Keluhan ini bukan sekadar ocehan di media sosial. Ia menjadi alarm keras bagi publik, dan tentu saja bagi lembaga pengawas. Lembaga Swadaya Masyarakat Perkumpulan Independen Peduli Rakyat Bojonegoro (LSM PIPRB) pun angkat bicara.
Ketua LSM PIPRB, Manan, menegaskan pihaknya tidak akan menutup mata terhadap dugaan proyek bermasalah tersebut.
“Kami tidak akan tinggal diam. Tim ahli akan kami turunkan langsung ke lokasi untuk membedah kondisi teknis di lapangan,” tegasnya, Kamis (26/03/2026).

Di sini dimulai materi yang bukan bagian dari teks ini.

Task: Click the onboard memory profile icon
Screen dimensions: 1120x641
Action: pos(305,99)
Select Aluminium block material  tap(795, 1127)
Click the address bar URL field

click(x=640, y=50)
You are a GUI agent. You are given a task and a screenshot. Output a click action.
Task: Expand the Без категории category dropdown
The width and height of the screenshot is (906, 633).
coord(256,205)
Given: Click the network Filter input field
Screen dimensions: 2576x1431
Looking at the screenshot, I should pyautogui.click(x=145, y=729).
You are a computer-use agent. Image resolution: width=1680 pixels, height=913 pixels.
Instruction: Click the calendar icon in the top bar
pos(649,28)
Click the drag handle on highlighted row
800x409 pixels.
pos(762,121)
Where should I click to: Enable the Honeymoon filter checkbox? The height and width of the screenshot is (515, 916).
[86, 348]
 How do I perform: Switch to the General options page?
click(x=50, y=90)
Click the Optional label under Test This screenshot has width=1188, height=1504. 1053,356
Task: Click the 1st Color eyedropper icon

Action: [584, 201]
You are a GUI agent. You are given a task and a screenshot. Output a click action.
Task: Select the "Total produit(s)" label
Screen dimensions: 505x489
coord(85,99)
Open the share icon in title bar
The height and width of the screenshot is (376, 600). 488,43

Langkah ini bukan formalitas. PIPRB mengaku siap menguliti proyek tersebut hingga ke akar, mulai dari kualitas material, metode pengerjaan, hingga kesesuaian spesifikasi teknis. Jika ditemukan indikasi penyimpangan, mereka tak ragu membawa persoalan ini ke meja resmi.
“Kalau terbukti ada kejanggalan, kami akan dorong audit. Ini uang negara, bukan uang pribadi. Jangan sampai rakyat hanya disuguhi proyek tambal sulam yang cepat rusak,” sindir Manan tajam.
Kasus ini sekali lagi memperlihatkan ironi klasik, proyek dibiayai dari anggaran publik, namun hasilnya kerap mengecewakan publik itu sendiri. Transparansi dan pengawasan yang seharusnya menjadi fondasi, justru seringkali terasa seperti slogan kosong.
Hingga berita ini diturunkan, LSM PIPRB masih melakukan koordinasi internal untuk peninjauan langsung ke lokasi di Desa Malo. Satu hal yang pasti, publik kini menunggu, apakah ini akan berakhir sebagai temuan serius.
Red...
.jpg)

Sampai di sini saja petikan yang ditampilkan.